​Ainslie McLennan and Marcus Langlands Pearse, Co-Managers of the Janus Henderson UK Property PAIF, look back at 10 years of managing the fund together and ahead at the changing dynamics of the UK commercial property market.

What have been the biggest changes in the asset class?

During the last 10 years we have experienced a shift from balanced commercial property portfolios, only comprising office, industrial and retail assets, to now including the alternatives sector. This area of the market includes student accommodation, residential, leisure-based assets, such as gyms, cinemas and hotels in addition to data centres, private healthcare, care homes, and garden centres.

These ‘alternative’ assets have become increasingly popular and sensible diversifiers within funds because they are well placed to benefit from long-term demographic and technological trends. They also tend to attract tenants on long leases with rental income that is often linked to inflation or with periodic fixed increases. We invested into this segment early, which has served the fund well, and continue to have a significant weighting.

Technology is making the industry ever more dynamic and efficient. Take the office sector as an example. Working from home is now accessible for most employees, meetings can take place with colleagues located on the other side of the world and shared ‘flexible’ office space has become popularised amongst the freelancing community. Alongside advancements in smart building technology, health and wellbeing are also quite rightly areas of focus.

How have the changes in the retail sector affected your approach?

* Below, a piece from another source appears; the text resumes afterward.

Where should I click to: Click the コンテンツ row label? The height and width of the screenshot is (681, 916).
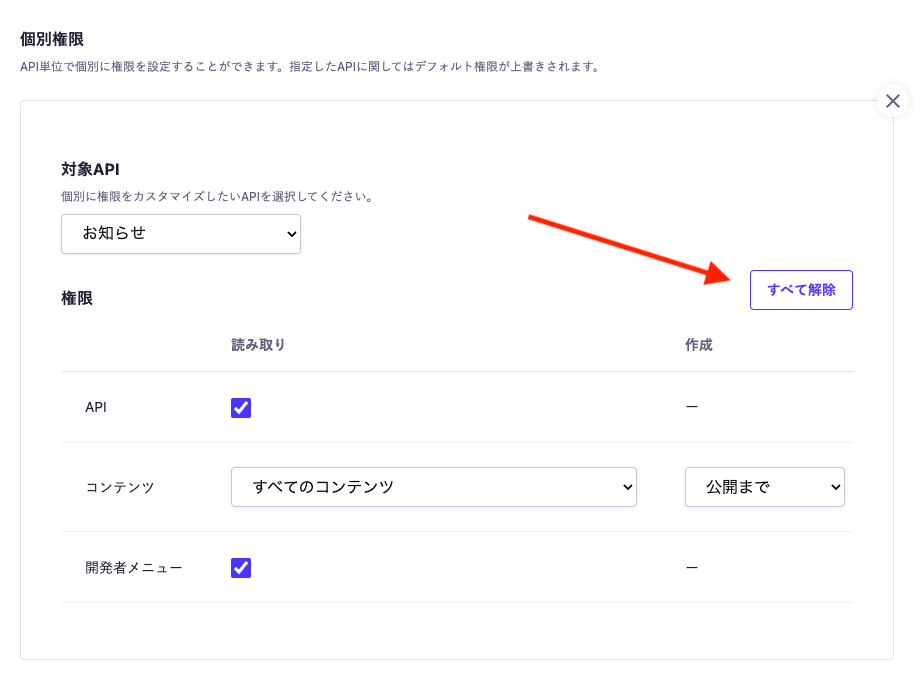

The expected shift in the way we shop in the UK has finally come to pass with winners and losers at a company level. Our long-held view has been that the retail sector, particularly regional high street assets and department stores, would come under pressure. As a result, early on we started diversifying away from traditional areas of the market to maintain an appropriate, broad mix of assets that we believe to be best suited to the conditions ahead.

On the flip side of the retail restructuring, investors have enjoyed the benefits of owning high-specification and well-positioned logistical and distribution units. Demand for this type of asset has grown as retailers and consumers look for efficiency in how they acquire or deliver goods. We expect this trend to continue as the shift to online shopping takes hold.

What have been your main successes and challenges?

We think that our long-standing approach of focussing on owning property assets that offer an attractive and reliable rental income stream, with some long-term income and capital growth potential, has been very supportive for investors. While markets have risen, we also see our investment decisions on buying and selling have added significant value. Recent examples include selling a single-let office in Southwark, South London, crystallising significant outperformance and buying a vacant industrial unit, which we subsequently let to Amazon. We have tried to be very front foot about actively selling or buying assets where we see opportunities to benefit investors.

The other main success has been growing, and enjoying working with, such a stellar team who are all extremely dynamic and talented individuals that are crucial to implementing our investment strategy.

Challenges include the elusive and much discussed topic of Brexit, which has felt like planning for nobody knows what! It has, however, led us to adopt a more defensive strategy that we believe should be able to sustain itself through any upheaval that comes to the fore when the UK leaves the European Union.

Have you ever revised your investment philosophy?

We regularly challenge ourselves on the approach but have had the view from the beginning that a daily-traded fund should aim to have a very large amount of its assets in core, well-located, well-connected, well-let, energy-efficient property that is relevant for the businesses of today and that the disruptors forming tomorrow’s enterprises would wish to occupy. We define core assets as being top class in at least three of the following five criteria: location, quality of tenant, lease duration, lease structure, and building specification.

Has sustainability become an increasing focus?

Sustainability has always been an important element of our investment approach. In our view, it is just the right thing to do and helps mitigate depreciation, lowers operational costs and helps to prevent building obsolescence.

We strive to improve on absolutely every level with regard to responsible property investing.

For example, we have installed photovoltaics (solar panels) on the roofs of many of our assets and are considering installing them in car parks too. We have electric vehicle charging points in car parks, 4d boxes in buildings providing live-time data that shows where energy is being wasted and where efficiency could be improved. More recently, for instance, we have focussed on the living wage for staff that provide security or cleaning services associated with buildings owned by the fund.

What is your outlook for the asset class?

We believe the fundamentals are relatively stable for the sub markets that we choose to have exposure to. It’s such a dynamic and interesting time to be in the industry and we have the opportunity to help maintain, improve and create excellent buildings and spaces for businesses to occupy and investors to benefit from.

Our expectation is for steady returns from the asset class dominated over the medium term by income, with potential ‘wins’ from asset management – delivering longer or more favourable lease terms and refurbishments – to add income and capital growth wherever possible.